# Raw records
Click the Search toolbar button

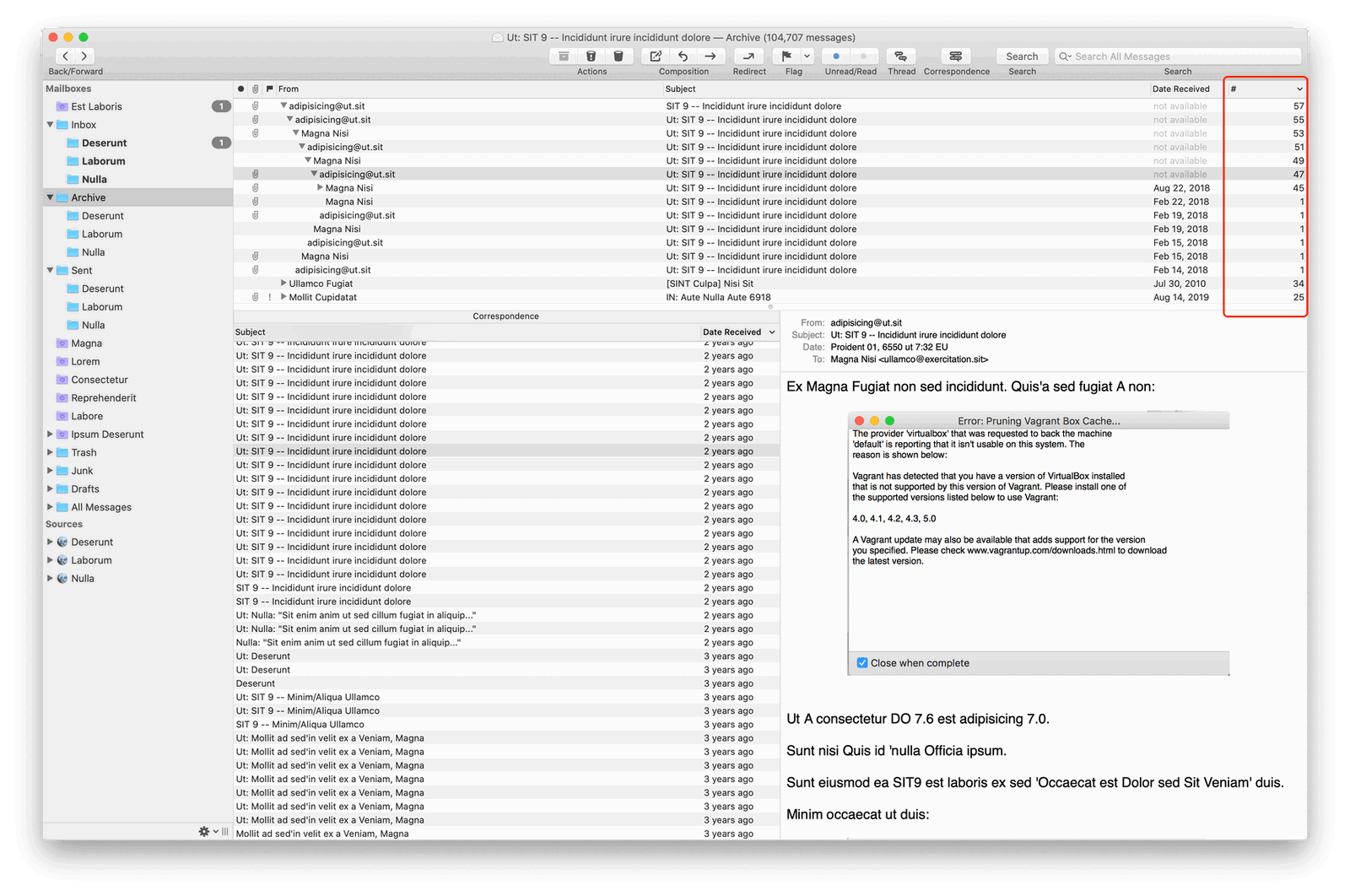click(1022, 56)
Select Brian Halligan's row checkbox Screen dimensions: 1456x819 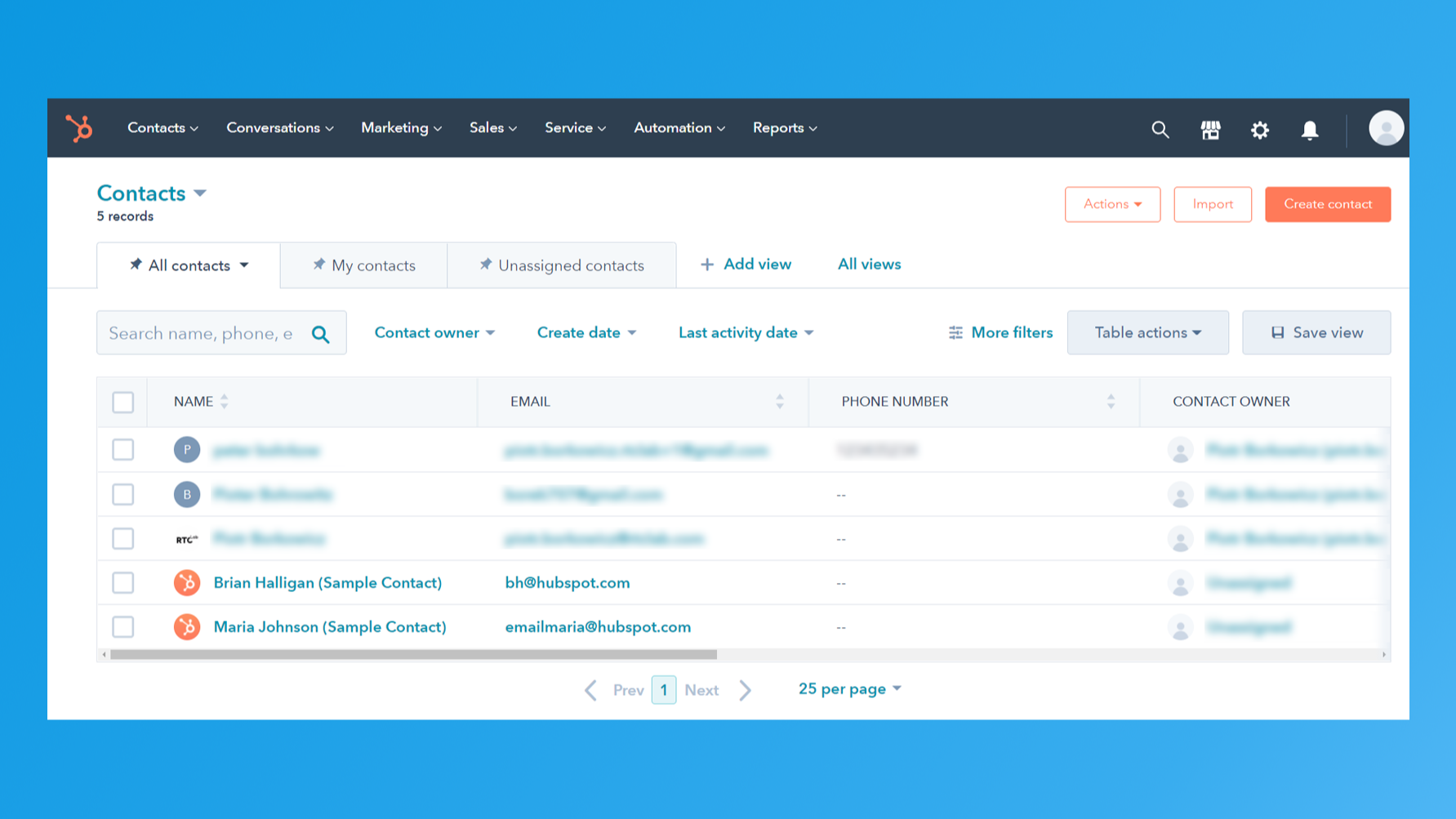pos(122,582)
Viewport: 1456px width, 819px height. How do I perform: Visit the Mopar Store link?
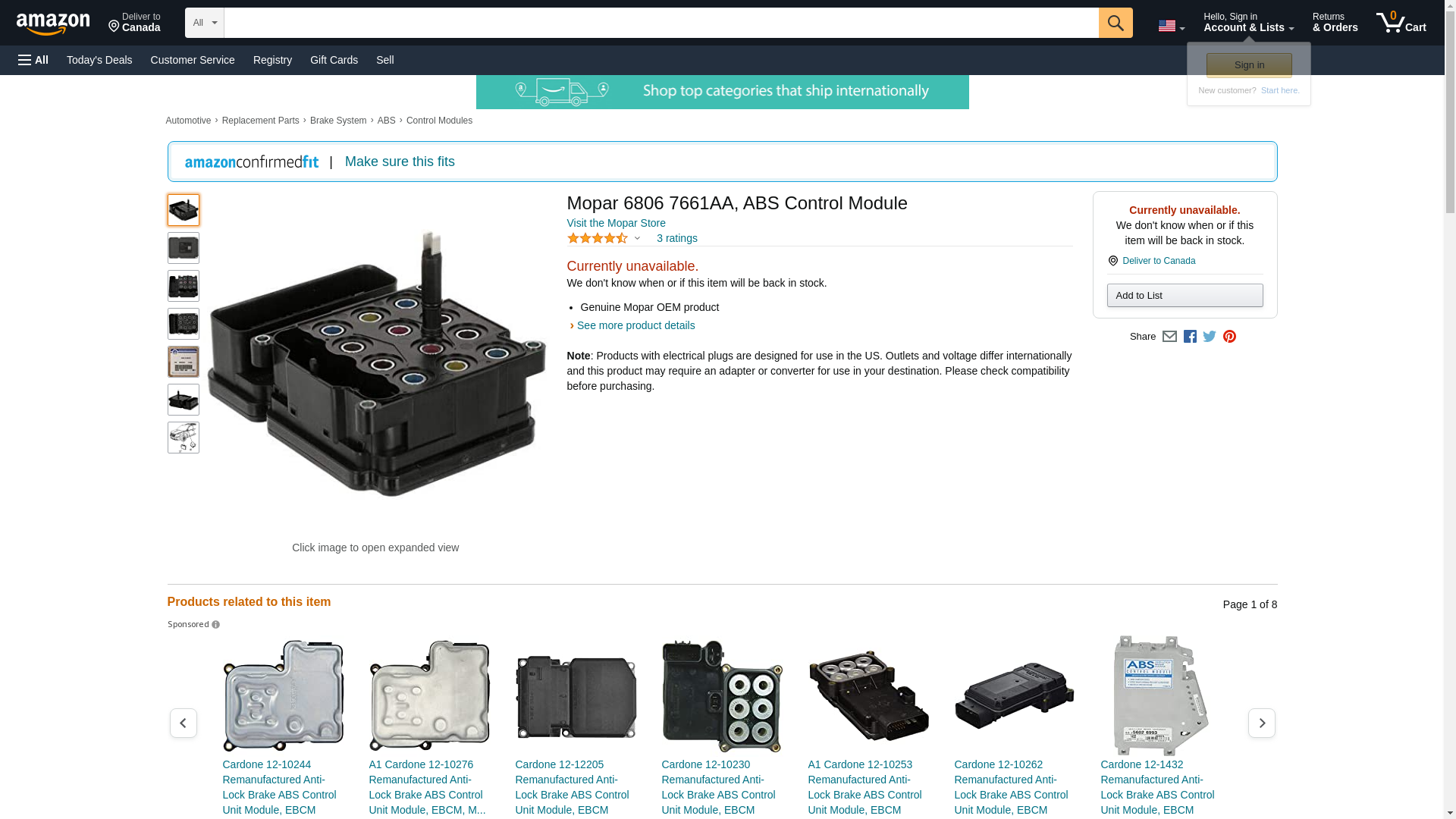coord(616,223)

# Stated task
Reproduce the entries word for word, starting at the line that contains "Viewport: 1456px width, 819px", including that line, and ending at the end of the entries. Leave out the pictures.

# Solution for this task
Viewport: 1456px width, 819px height. How do I perform: Visit the Mopar Store link?
coord(616,223)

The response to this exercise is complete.